A6. False. The neutron ($m_n = 939.565\,\text{MeV}/c^2$) is slightly heavier than the proton ($m_p = 938.272\,\text{MeV}/c^2$) by about $1.293\,\text{MeV}/c^2$. This is why free neutrons are unstable and undergo beta decay ($n \to p + e^- + \bar{\nu}_e$) with a half-life of about 10.2 minutes.

A7. - Isotopes: Same $Z$, different $N$. Example: ${}^{12}\text{C}$ and ${}^{14}\text{C}$ (both $Z = 6$). - Isotones: Same $N$, different $Z$. Example: ${}^{13}\text{C}$ and ${}^{14}\text{N}$ (both $N = 7$). - Isobars: Same $A$, different $Z$. Example: ${}^{14}\text{C}$ and ${}^{14}\text{N}$ (both $A = 14$).

A8. (c) ~3,300. Of these, only about 252 are truly stable. The vast majority are radioactive.

A9. The nuclear (strong) force acts between all nucleon pairs ($pp$, $nn$, $pn$) and is short-ranged. The Coulomb force acts only between proton pairs and is long-ranged, growing as $Z^2$. For heavy nuclei, the Coulomb repulsion among the many protons would destabilize the nucleus unless extra neutrons are added. The additional neutrons contribute to the nuclear attraction (diluting the Coulomb effect per nucleon) without adding Coulomb repulsion, so $N > Z$ is required for stability.

A10. (b) 2, 8, 20, 28, 50, 82, 126. These arise from the nuclear shell model (Chapter 6) and are analogous to the noble gas electron numbers in atomic physics.

A11. True. ${}^{208}\text{Pb}$ has $Z = 82$ (magic) and $N = 208 - 82 = 126$ (magic), making it doubly magic and the heaviest stable doubly magic nucleus.

A12. $R = r_0 A^{1/3}$ with $r_0 \approx 1.21\,\text{fm}$. Since $V \propto R^3 \propto A$, the density $\rho = A/V$ is constant (independent of $A$). This is nuclear density saturation — all nuclei have approximately the same interior density, about $0.16\,\text{nucleons/fm}^3$.

A13. (b) $0.16\,\text{nucleons/fm}^3$. This is nuclear saturation density, equivalent to about $2.3 \times 10^{17}\,\text{kg/m}^3$.

A14. The binding energy $B(A,Z) = [Zm_p + Nm_n - M(A,Z)]c^2$ is the energy required to completely disassemble the nucleus into its constituent free protons and neutrons. For any stable (or bound) nucleus, $B > 0$ — the nucleus has less mass than its parts, and you must add energy to break it apart. A negative binding energy would mean the nucleus is unbound.

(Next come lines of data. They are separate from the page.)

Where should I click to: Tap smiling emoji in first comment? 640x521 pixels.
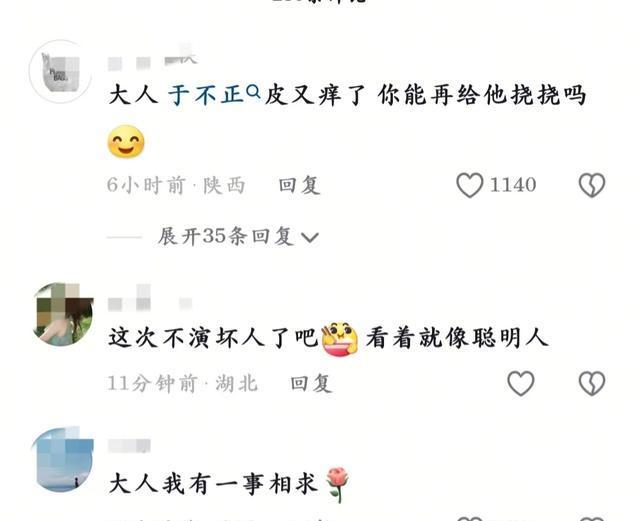pos(126,142)
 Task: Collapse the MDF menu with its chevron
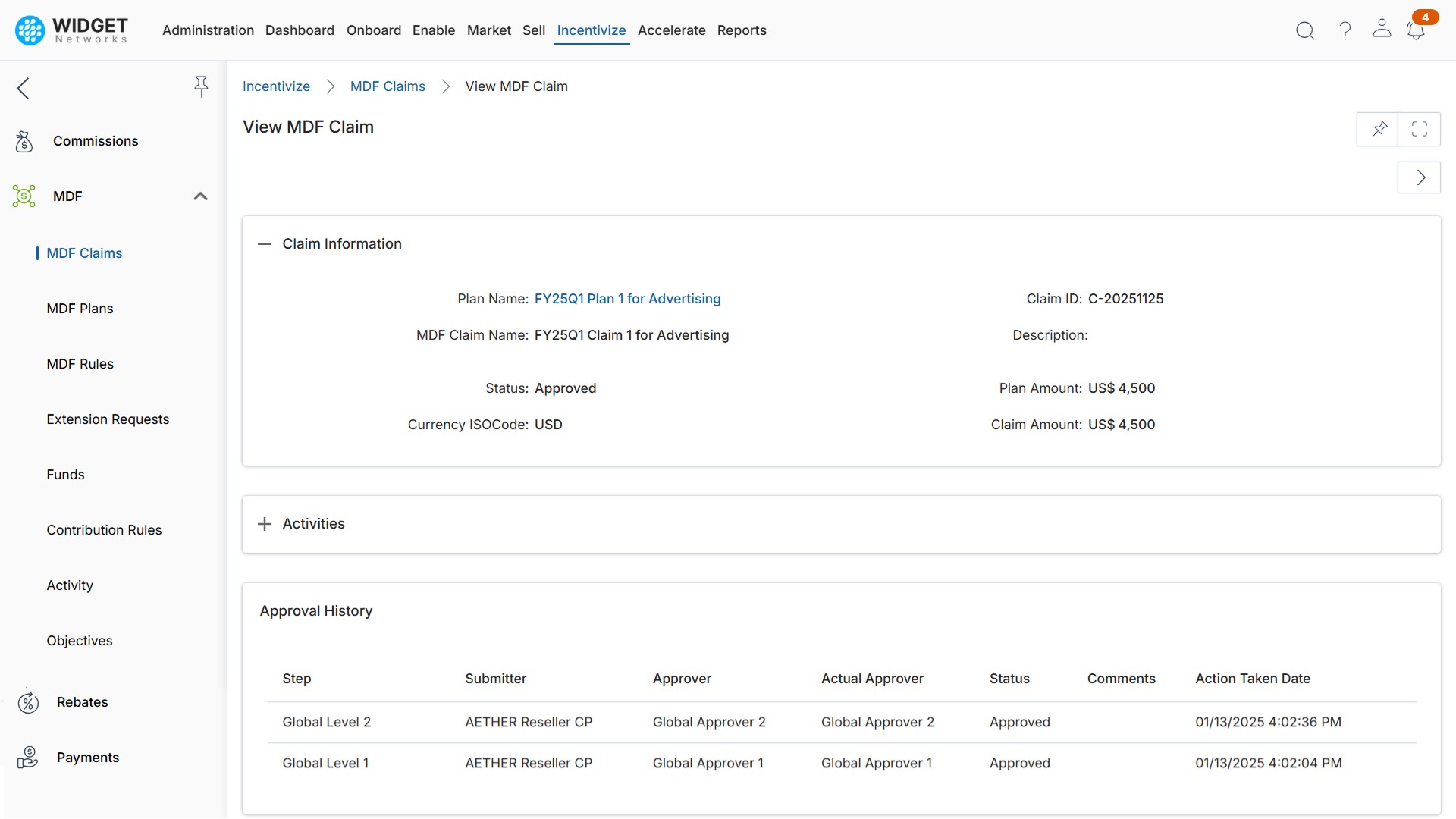pyautogui.click(x=200, y=196)
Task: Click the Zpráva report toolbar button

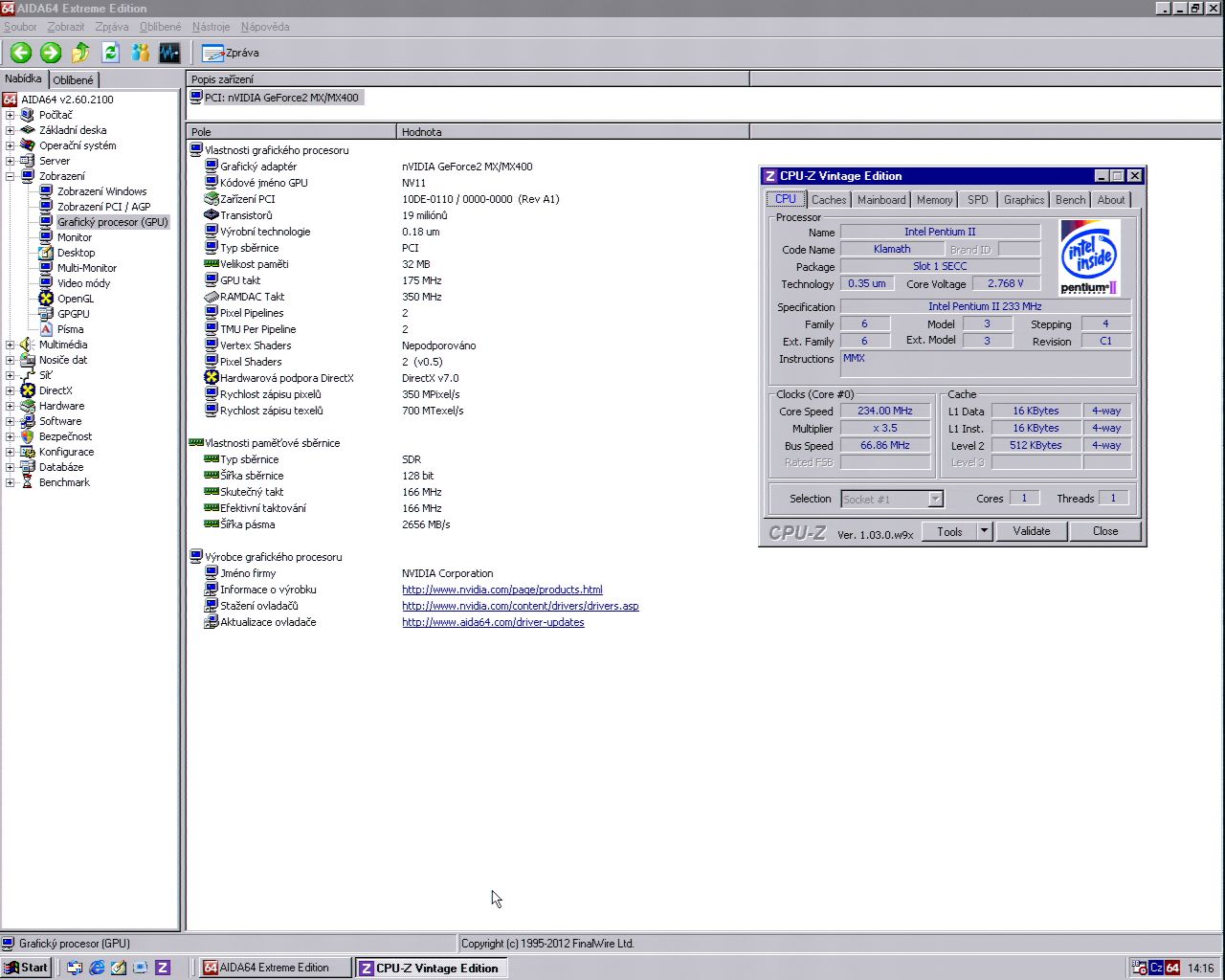Action: [x=231, y=53]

A15. False. This is a common and important misconception. A nucleus with larger $B/A$ has less mass per nucleon — it is more tightly bound. The binding energy represents the energy you would need to add to disassemble it, not energy "stored" inside. Moving to a higher $B/A$ releases energy (the products have less total mass).

A16. (c) ${}^{62}\text{Ni}$, with $B/A = 8.795\,\text{MeV/nucleon}$. ${}^{56}\text{Fe}$ ($B/A = 8.790$) is very close but slightly lower. The common claim that iron-56 is the most tightly bound is a widespread misconception.

A17. The binding energy per nucleon curve rises steeply for light nuclei, peaks near $A \approx 62$, and decreases slowly for heavy nuclei. Fusion of light nuclei moves up the curve toward the peak, producing more tightly bound products and releasing the mass-energy difference. Fission of heavy nuclei also moves up the curve (from the other side), producing medium-mass fragments that are more tightly bound per nucleon. In both cases, the products have higher $B/A$ and therefore less mass, with the mass difference appearing as kinetic energy.

A18. The sharp drop in $S_n$ from 7.37 MeV to 3.82 MeV when going from ${}^{208}\text{Pb}$ ($N = 126$) to ${}^{209}\text{Pb}$ ($N = 127$) indicates that $N = 126$ is a magic number — a closed neutron shell. The 126th neutron completes a shell and is tightly bound; the 127th neutron begins a new shell and is much less tightly bound, analogous to the drop in ionization energy when moving from a noble gas to an alkali metal in atomic physics.